All lines from the one containing "Task: Click the clear cache icon" to the final line of the material should be retyped exactly. Nothing else belongs in the response.

* [Dataset content]:
= = = = = = =

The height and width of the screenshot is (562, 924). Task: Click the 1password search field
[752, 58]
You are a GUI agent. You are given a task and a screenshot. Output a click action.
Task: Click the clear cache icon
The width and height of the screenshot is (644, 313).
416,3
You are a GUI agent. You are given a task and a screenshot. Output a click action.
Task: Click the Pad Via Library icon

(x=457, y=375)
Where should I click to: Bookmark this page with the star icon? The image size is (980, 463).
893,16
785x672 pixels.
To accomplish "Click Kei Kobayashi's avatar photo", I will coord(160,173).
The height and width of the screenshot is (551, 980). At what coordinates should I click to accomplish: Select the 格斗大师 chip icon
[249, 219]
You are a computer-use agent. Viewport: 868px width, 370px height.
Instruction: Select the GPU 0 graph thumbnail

= = = = = = =

* [Output of the task]:
Task: Click the clear cache icon
The width and height of the screenshot is (644, 313).
416,3
You are a GUI agent. You are given a task and a screenshot. Output a click action.
Task: Click the Pad Via Library icon

(x=457, y=375)
Where should I click to: Bookmark this page with the star icon? The image size is (980, 463).
893,16
785x672 pixels.
To accomplish "Click Kei Kobayashi's avatar photo", I will coord(160,173).
The height and width of the screenshot is (551, 980). At what coordinates should I click to accomplish: Select the 格斗大师 chip icon
[249, 219]
You are a computer-use agent. Viewport: 868px width, 370px height.
Instruction: Select the GPU 0 graph thumbnail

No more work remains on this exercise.